- **Extracted text**
Current HAL Stock Info

Halliburton: things are getting better for us and our customers

In Halliburton’s (ticker: HAL) Q3 2016 conference call today, CEO Dave Lesar characterized the business climate in Q3 for the company and gave some hints about where the industry feels like it is heading in Q4 2016 and into 2017. The following excerpts are from Lesar’s and other HAL executives’ remarks during the call.

Halliburton execs comment on Q3:

  • Our North America revenue grew 9% for the period [Q3], representing the first revenue increase in seven quarters.
  • Our customers’ “animal spirits” remain alive and well in North America, even though for some, they may feel caged in a bit by cash flow constraints in the short-term.
  • The average U.S. rig count increased 14% over the quarter driven primarily by rig additions to smaller operators where we saw a trend of less service-intensive wells which is not activity typically worth chasing at today’s pricing.
  • This quarter was also impacted by the natural lag time between drilling and completion activity.
  • On a monthly basis, we have already achieved the run rate of $1 billion of cost savings annually.
  • We also generated over $1 billion in cash flow from operating activities this quarter.
  • As you all know, as we executed our play book, we gained significant market share globally through the downturn. As the markets stabilize, our primary focus will now switch to improving our margins while maintaining that market share.
  • In the U.S. we believe we now have the highest market share we’ve ever had. And at this point, if we have to give some of it back to move margins up, we might take that approach.
  • In North America we achieved a 41% incremental margin.
  • We remain steadfast in our belief that significant activity increases from our customers starts with sustainable commodity prices over $50 per barrel which we haven’t seen in any meaningful way yet since the rig count activity bottomed out.
  • In pressure pumping, we estimate that the U.S. active fleet, I emphasize active, grew to over seven million-horsepower and the utilization of that active marketed fleet is about 70%. This is a long way from full capacity but it represents substantial tightening during the third quarter.

HAL looks at Q4:

  • Operators have had time to reflect on their future drilling plans, and I believe they will approach the recovery with a rational, methodical response in activity based on commodity price fluctuations.
  • We are now seeing completion activity starting to pick up as we start the fourth quarter.
  • Looking ahead to the fourth quarter on North America land, based on current customer feedback, we remain cautious around customer activity due to holiday and seasonal weather-related down times. Our customers may take extended breaks starting as early as Thanksgiving and push additional work to the first quarter of 2017.
  • As one customer told me, “Dave, it doesn’t make any sense for me to rent an efficient high spec rig if I have to start and stop all the time for the holidays or the last five weeks of the year. I just can’t get the efficiencies I’m paying for in the rig. I’d rather just wait until next year to start drilling.” And I believe we’ll see a lot of that mentality in the fourth quarter.
  • Things are getting better for us and our customers.

HAL looks at 2017:

  • We expect to see a bottoming of the international rig count in the first half of 2017.
  • Unconventionals, particularly those in North America, are leading the recovery in activity.
  • North America has assumed the role of swing producer in global oil production. Because of the shift away from production discipline, which was historically created by OPEC, our industry will likely experience shorter commodity price cycles going forward.

- **Problem set**
a: Please condense the paragraph of the Halliburton article that begins "In Halliburton's (ticker: HAL) Q3 2016 conference call today," into a shorter version that keeps its main facts.
b: Write what comes next in the Halliburton article, picking up after its final line.

- **Dataset entries**
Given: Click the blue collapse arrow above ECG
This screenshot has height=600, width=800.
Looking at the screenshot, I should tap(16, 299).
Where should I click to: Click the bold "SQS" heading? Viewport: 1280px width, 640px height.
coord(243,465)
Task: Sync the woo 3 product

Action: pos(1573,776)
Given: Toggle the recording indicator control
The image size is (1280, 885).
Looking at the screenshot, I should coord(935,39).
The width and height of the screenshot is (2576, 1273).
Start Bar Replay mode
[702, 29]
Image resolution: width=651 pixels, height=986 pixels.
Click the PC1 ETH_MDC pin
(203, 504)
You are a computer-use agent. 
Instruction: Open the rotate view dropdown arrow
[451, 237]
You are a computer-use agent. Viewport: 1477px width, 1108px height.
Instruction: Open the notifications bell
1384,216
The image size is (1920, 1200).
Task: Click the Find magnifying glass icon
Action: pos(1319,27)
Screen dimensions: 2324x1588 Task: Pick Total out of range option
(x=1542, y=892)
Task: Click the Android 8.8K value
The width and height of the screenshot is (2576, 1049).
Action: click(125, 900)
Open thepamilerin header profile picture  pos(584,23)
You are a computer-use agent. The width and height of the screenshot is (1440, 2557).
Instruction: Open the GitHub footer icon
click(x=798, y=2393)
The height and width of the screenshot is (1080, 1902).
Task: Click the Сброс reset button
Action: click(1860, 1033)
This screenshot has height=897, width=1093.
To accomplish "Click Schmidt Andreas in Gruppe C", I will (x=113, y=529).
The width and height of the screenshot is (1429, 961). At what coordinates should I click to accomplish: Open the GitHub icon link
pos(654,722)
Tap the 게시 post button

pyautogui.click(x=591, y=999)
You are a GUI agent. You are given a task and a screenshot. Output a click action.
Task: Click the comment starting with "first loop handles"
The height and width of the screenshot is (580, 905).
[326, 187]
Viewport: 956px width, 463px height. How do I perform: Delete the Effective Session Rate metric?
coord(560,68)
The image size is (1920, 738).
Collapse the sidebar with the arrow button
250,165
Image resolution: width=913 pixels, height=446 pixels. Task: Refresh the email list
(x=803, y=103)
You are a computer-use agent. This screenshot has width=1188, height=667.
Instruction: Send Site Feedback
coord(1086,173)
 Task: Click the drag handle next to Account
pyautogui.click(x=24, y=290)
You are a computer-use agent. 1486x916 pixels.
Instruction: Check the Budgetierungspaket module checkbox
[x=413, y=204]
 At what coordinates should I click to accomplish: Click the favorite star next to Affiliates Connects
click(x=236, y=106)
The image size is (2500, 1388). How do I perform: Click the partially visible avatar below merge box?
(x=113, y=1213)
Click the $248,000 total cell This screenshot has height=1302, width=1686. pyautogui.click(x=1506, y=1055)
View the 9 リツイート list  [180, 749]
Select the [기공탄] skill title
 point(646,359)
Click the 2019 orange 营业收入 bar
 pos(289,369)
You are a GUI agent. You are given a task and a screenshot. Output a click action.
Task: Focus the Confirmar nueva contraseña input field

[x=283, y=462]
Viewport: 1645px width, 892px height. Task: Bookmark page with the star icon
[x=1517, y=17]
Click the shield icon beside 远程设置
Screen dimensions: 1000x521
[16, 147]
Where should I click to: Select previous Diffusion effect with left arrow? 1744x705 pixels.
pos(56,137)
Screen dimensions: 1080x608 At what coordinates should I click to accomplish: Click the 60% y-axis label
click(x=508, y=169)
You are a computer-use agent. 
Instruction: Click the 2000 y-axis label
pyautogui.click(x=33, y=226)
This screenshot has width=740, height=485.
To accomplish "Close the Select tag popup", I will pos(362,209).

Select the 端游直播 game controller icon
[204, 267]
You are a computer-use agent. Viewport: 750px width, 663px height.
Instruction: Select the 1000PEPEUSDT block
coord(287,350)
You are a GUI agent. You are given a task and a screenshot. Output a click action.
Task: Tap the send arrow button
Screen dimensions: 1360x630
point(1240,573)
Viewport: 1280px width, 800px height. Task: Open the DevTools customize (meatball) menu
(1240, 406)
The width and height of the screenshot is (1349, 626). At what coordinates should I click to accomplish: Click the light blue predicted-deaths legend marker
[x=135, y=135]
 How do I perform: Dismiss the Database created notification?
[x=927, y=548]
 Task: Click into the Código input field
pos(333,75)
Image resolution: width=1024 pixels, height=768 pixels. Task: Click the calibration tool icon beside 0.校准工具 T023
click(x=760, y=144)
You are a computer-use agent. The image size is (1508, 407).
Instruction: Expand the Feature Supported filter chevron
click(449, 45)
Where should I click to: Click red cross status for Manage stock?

- **Answers to the exercises**
a: During Halliburton's (HAL) Q3 2016 conference call, CEO Dave Lesar described the company's Q3 business climate and hinted at where the industry is heading in Q4 2016 and 2017. The excerpts that follow come from his remarks and those of other HAL executives.

b:
  • We see the future market as a combination of shorter cycles in range-bound commodity prices. In that environment it is imperative that returns-focused companies like Halliburton be more asset light.
  • Our customers remain focused on costs and producing more barrels. I believe this puts us in an excellent position [to] collaborat[e] with customers to engineer solutions that deliver the lowest costs per BOE. In fact, the more I talk to customers, the more I am convinced this is the winning formula.
  • While we know the industry has additional horsepower on the sidelines that can come into the market, we also know that this additional equipment requires substantial maintenance to be put back to work and will require adequate price increases to justify its return.
  • So as we look ahead, we expect pricing to work its way through a couple of predictable steps. The first step, which we’re starting to see now, is a tightening of active capacity. This will have a modest price impact but more importantly, it allows increased utilization to have a positive contribution to earnings. Step two is when we see equipment requiring significant investment returning to the market. I expect that this will require significantly higher pricing to justify the investment. This is by no means traditional pricing power. Instead it’s the industry recognizing the relationship between investments and returns. Let’s hope.
  • Last quarter we worked with a Permian operator who wanted to step outside of their core assets and find a way to optimize the value of their acreage. With a robust drilling and completion plan in place, the customer sought to minimize completion damage during flow back to maximize overall recovery. Through the use of our Caliber engineered flowback service, we were able to prevent damage and achieve a 15% higher cumulative production on this well than on wells nearby with similar completions. The well is now the best producer in the customer’s portfolio despite it being in the geology that had been originally considered marginal. There’s been a lot of talk about drilling in core reservoir rock recently. I believe it’s now our job to help our customers extend the definition of core.


During the Q&A in the call, analysts asked some specific ‘activity in the pipeline’ and basin/equipment related questions which Halliburton’s top executives addressed in detail.

Q:  It sounds like you’ve got customers who are starting to line up work for 17 at this point and I was wondering if you could perhaps give any color to that effect.

HAL:  Well, we talked about Q4; at this point the board is full. But we’re not clear whether that’s customer optionality or not. History would say we slowdown in the holidays. That would push more work into the first part of next year. But, again, that part of the market is not as clear at this point in time. So we are going to manage cost and manage businesses, we look at that to keep the structural costs and savings in place and be absolutely positioned for when the recovery happens.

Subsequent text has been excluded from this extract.